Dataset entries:

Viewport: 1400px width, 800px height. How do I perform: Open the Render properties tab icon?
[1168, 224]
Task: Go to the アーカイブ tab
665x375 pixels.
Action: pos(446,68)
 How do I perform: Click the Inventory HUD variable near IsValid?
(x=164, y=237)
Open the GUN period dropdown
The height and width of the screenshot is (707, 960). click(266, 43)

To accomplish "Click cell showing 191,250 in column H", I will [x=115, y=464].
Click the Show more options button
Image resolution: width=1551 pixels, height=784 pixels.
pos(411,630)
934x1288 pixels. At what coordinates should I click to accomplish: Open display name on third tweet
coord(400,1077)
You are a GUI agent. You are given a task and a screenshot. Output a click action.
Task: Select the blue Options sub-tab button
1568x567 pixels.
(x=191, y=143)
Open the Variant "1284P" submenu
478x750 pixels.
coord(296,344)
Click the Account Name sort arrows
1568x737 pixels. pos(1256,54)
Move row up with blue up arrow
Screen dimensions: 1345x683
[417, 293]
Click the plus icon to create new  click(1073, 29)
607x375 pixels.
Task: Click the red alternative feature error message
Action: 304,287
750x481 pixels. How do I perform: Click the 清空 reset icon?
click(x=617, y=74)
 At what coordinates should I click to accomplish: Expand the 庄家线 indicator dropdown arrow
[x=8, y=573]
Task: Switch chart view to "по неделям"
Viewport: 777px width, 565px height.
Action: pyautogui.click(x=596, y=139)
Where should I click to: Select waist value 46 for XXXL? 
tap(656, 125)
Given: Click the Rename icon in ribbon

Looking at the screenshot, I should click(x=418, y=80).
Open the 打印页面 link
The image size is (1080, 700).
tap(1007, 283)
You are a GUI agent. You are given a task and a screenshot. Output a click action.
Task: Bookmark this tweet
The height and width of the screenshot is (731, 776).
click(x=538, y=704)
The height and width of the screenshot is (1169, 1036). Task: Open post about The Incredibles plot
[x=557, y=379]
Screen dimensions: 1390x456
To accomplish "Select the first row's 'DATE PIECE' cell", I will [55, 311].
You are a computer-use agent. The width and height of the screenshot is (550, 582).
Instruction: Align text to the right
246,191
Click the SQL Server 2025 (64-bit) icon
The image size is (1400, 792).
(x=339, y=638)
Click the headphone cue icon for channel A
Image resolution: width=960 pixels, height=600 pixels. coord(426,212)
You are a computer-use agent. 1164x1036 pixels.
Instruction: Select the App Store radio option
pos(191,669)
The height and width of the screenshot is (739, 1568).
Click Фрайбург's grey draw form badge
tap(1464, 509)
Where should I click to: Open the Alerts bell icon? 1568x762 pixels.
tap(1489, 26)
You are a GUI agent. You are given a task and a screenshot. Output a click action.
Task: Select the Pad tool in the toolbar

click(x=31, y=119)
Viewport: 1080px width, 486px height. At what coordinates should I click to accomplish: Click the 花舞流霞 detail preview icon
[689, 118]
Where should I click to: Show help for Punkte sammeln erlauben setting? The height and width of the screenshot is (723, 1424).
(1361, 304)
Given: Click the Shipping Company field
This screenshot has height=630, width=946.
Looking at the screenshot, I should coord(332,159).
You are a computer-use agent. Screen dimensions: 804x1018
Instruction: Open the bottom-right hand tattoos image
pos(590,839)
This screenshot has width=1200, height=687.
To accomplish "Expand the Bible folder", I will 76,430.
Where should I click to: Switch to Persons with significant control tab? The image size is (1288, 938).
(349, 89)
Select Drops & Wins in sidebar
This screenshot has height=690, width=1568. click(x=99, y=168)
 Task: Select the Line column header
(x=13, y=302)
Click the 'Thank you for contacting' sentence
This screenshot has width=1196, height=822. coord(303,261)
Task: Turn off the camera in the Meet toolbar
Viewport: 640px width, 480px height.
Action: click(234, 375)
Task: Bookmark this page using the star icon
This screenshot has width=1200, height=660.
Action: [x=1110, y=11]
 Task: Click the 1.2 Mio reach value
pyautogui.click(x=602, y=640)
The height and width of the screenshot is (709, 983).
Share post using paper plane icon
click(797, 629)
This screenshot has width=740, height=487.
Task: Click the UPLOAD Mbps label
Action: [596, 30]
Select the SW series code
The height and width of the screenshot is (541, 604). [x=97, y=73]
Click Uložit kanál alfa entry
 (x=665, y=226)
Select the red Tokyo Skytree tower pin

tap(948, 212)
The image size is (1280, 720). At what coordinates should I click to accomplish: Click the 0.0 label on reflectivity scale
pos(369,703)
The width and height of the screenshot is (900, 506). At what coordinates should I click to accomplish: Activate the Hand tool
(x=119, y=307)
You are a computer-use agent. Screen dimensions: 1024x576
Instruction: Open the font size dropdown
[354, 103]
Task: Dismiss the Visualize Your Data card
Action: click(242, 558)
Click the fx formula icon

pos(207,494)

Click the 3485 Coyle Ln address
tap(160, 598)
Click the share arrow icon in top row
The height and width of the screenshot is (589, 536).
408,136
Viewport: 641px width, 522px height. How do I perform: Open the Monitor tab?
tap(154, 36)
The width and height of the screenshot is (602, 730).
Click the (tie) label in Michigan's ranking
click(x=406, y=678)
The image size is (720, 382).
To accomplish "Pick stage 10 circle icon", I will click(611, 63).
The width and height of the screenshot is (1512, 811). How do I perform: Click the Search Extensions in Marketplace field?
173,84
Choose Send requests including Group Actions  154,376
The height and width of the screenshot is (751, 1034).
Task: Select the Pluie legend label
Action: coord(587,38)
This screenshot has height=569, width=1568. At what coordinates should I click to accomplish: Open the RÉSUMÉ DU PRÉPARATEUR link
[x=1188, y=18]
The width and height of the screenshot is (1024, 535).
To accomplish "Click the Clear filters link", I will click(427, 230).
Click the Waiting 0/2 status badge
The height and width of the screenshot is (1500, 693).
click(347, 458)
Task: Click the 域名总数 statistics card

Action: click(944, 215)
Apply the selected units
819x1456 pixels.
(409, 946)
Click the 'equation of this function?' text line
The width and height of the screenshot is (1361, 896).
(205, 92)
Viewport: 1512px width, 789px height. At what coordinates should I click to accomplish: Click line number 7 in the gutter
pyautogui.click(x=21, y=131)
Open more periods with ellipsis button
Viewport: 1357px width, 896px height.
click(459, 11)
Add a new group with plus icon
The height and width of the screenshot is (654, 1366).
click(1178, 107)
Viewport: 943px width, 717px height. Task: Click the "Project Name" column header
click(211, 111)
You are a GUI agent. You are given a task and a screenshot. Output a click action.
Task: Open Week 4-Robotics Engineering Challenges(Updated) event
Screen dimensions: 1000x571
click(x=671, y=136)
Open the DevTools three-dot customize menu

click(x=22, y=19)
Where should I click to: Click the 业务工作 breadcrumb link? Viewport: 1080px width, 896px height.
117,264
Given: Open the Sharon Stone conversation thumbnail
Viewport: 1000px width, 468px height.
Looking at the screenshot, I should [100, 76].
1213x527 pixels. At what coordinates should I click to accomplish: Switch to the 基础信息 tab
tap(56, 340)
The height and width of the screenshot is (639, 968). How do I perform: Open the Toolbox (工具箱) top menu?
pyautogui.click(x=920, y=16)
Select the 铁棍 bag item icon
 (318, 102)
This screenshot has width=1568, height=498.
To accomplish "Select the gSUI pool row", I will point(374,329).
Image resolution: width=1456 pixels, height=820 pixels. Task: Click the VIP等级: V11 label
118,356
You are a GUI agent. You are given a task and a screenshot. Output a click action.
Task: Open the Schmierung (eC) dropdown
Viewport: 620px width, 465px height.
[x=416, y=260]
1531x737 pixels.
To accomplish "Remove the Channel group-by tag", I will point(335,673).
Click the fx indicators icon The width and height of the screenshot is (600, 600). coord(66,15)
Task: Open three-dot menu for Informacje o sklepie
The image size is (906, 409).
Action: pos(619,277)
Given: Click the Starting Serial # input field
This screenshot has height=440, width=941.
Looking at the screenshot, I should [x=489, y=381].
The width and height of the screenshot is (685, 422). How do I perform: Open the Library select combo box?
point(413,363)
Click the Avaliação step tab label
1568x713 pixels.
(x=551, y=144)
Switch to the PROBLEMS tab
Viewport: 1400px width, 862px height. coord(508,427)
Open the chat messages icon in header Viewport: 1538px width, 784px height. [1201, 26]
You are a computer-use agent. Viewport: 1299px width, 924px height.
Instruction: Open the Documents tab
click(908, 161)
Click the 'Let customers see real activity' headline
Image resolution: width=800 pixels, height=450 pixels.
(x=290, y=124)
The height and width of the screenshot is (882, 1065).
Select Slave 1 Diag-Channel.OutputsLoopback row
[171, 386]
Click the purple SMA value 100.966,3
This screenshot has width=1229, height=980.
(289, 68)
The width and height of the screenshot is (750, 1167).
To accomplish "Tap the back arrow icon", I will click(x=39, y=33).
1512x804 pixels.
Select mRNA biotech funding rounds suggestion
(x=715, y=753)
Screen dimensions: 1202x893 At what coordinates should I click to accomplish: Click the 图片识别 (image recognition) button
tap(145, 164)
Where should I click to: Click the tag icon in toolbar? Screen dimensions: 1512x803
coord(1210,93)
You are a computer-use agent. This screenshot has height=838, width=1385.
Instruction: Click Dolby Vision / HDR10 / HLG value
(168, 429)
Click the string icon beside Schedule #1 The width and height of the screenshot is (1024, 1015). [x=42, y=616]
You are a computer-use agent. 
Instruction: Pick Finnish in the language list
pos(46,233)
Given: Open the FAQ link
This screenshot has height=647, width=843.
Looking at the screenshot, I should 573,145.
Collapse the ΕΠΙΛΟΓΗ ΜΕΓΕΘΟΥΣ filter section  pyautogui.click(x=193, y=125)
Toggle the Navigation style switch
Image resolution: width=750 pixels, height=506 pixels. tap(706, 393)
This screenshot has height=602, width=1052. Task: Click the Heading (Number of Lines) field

AIM OF THE TASK:
Where in the records above does the word "Bookmark" appear? Copy each line that holds it.

SOLUTION:
Task: Bookmark this tweet
Task: Bookmark this page using the star icon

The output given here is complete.